Winterizing Your Portfolio 2010

Why Exchange-Traded Funds May Be An Investor's New Best Friend

Mark McLaughlin, |Special to CNBC.com
WATCH LIVE

Active fund managers have suffered through a perfect storm of obstacles the last three years — and investors have noticed.

NYSE Traders
AP

Buffeted by markets made more efficient by high frequency traders, high stock correlation, and an increasing focus on costs, actively managed mutual funds have failed to earn their high management fees and lost ground to exchange traded funds, ETFs, and index funds.

“I ditched actively managed funds and started investing in ETFs a few years back,’’ says Ary Rosenbaum, an attorney in Garden City, New York. “I was tired of actively managed funds failing to meet their benchmark.’’

Active funds were unable to rescue investors from losses during the height of the latest bear market and have had difficulty beating their benchmarks ever since. What in the name of Peter Lynch is going on here?

For starters, the stock market is rising and falling in reaction to single events like the Flash Crash and the Greek debt crisis.

“The global macro picture is dictating market sentiment rather than company fundamentals,’’ says Mark Luschini, chief market strategist at Janney Montgomery Scott.

High frequency trading, HFT, magnifies market swings in either direction, often in a manner of minutes, leaving less agile managers struggling to keep up.

A macro-driven market also increases stock correlation—the tendency of all stocks to behave the same way. Stock correlation is now above 0.80, its highest level since the market crashes of 1987 and 2008 and well above its long-term average of about 0.45, according to Ned Davis Research. In a recent report, the firm recommended buying index funds if you believe correlations will stay high.

Correlation is bad news for stock pickers and the growing influence of ETFs makes it even worse. ETFs now account for 30-40 percent of the volume on the NYSE, according to Luschini, and 6.5 percent of total stock market value. Making the majority of those ETF trades institutional investors seeking the lowest cost exposure to a particular slice of the market.
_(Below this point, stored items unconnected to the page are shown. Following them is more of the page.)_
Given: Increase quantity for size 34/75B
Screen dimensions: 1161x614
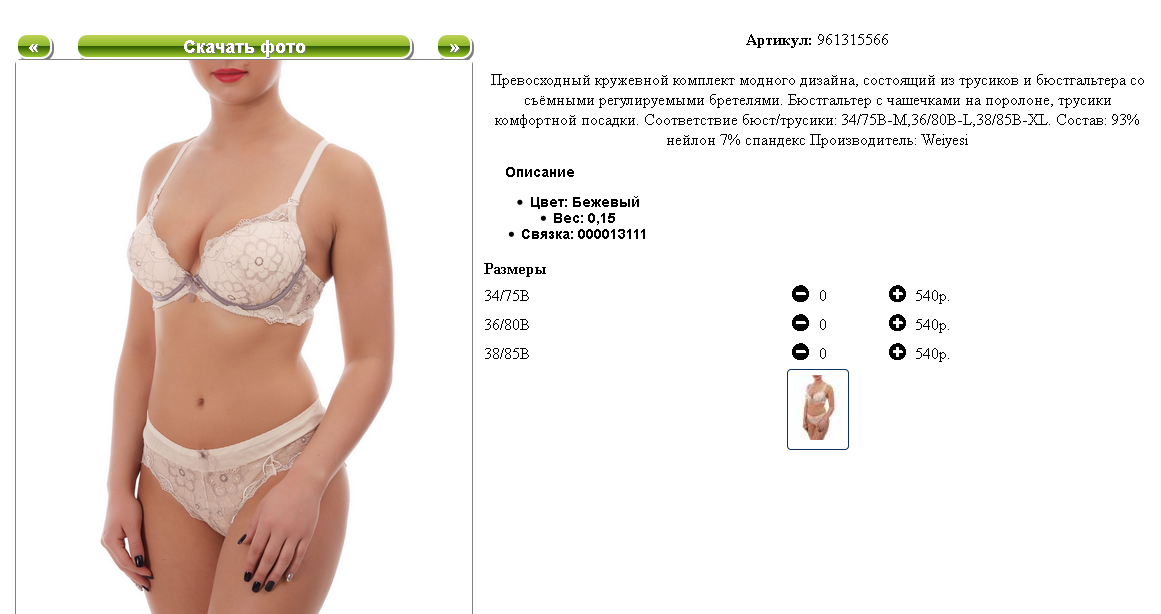Looking at the screenshot, I should tap(897, 294).
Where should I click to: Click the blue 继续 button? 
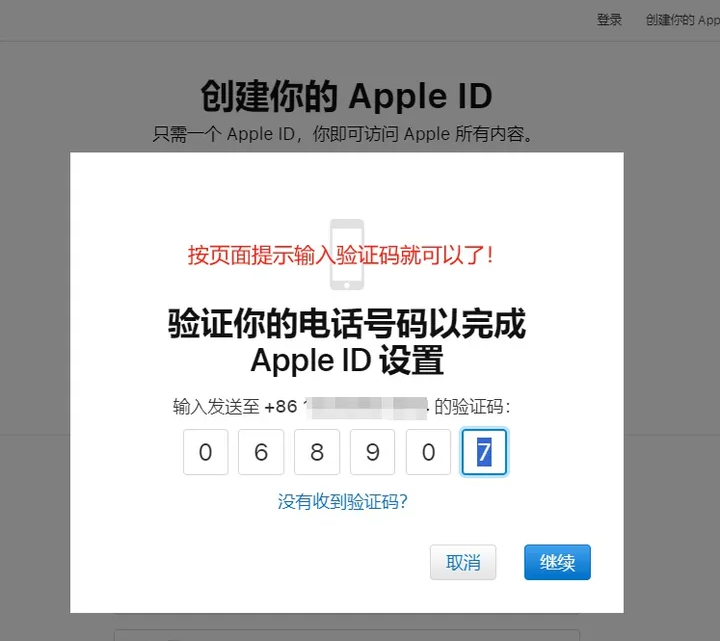coord(557,562)
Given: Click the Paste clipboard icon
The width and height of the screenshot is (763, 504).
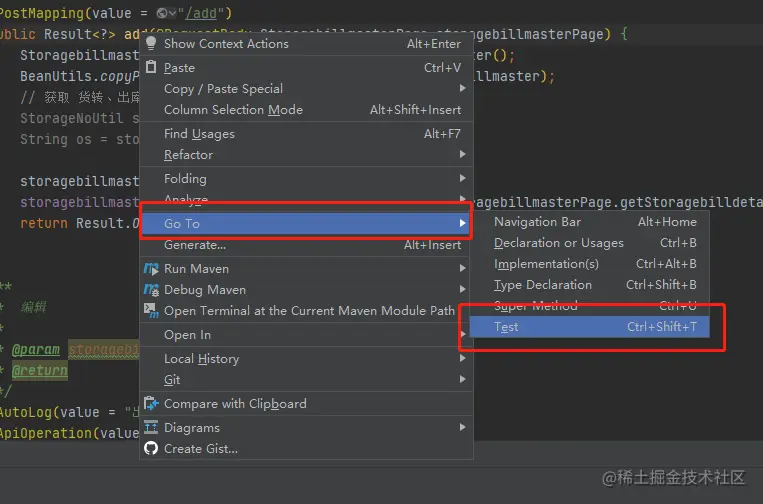Looking at the screenshot, I should click(152, 67).
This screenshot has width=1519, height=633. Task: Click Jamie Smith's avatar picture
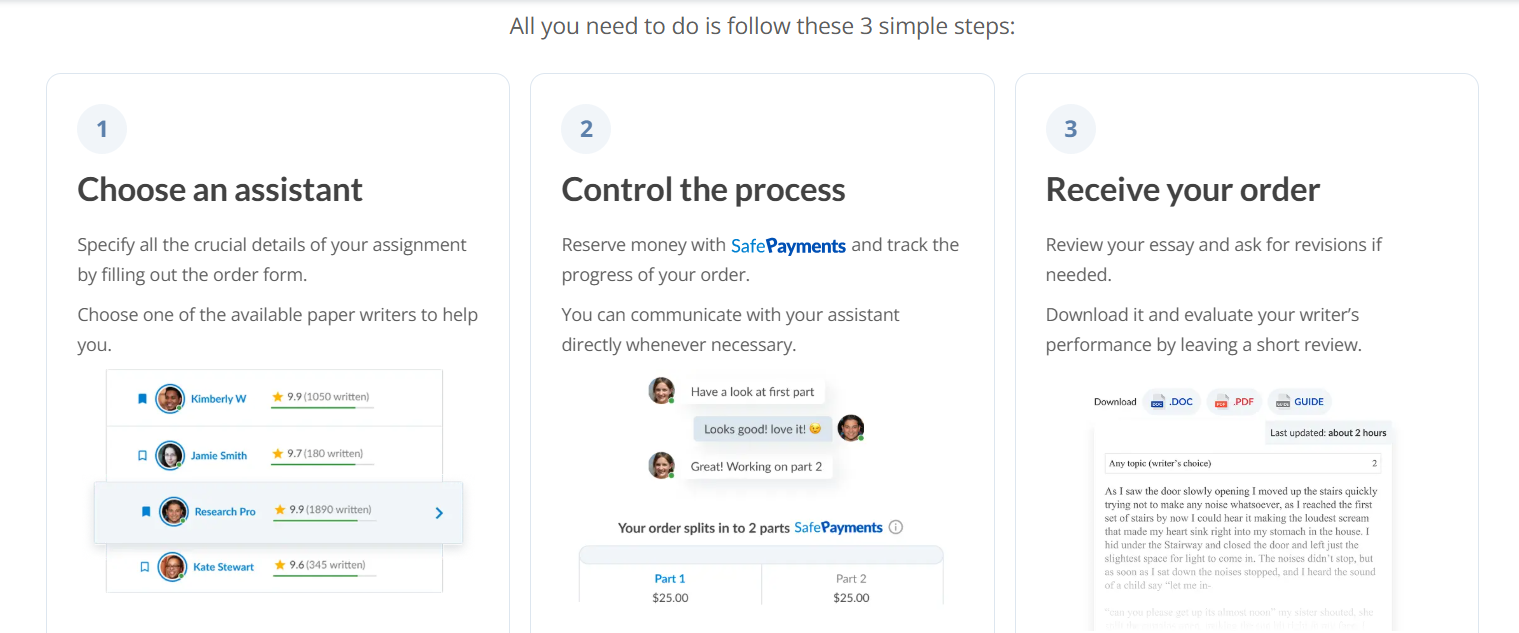coord(171,455)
When a high-volume trader buys a pharmaceutical ETF, for instance, he’s driving up prices across the sector. Active managers, on the other hand, select specific drug stocks that now rise and fall indiscriminately based on ETF buying and selling instead of fundamentals like earnings growth or new products.

also makes it a challenge for active fund managers to exploit mispriced stocks. Traders armed with high-powered software algorithms have thousands of data points at their fingertips and can profit from tiny price differences in less than a second.

“The research job of an active manager is more difficult, it’s harder to find mispricings,’’ says Chris Philips, a senior analyst with Vanguard’s Investment Strategy Group.

Fund companies like Vanguard, the largest manager of index funds, are beneficiaries of all the action generated by HFT. Vanguard’s index funds and ETFs are what Philips calls “price takers.” They fill index fund and ETF purchases at the end of the trading day, earning a market return that is a result of all the day’s buy and sell orders.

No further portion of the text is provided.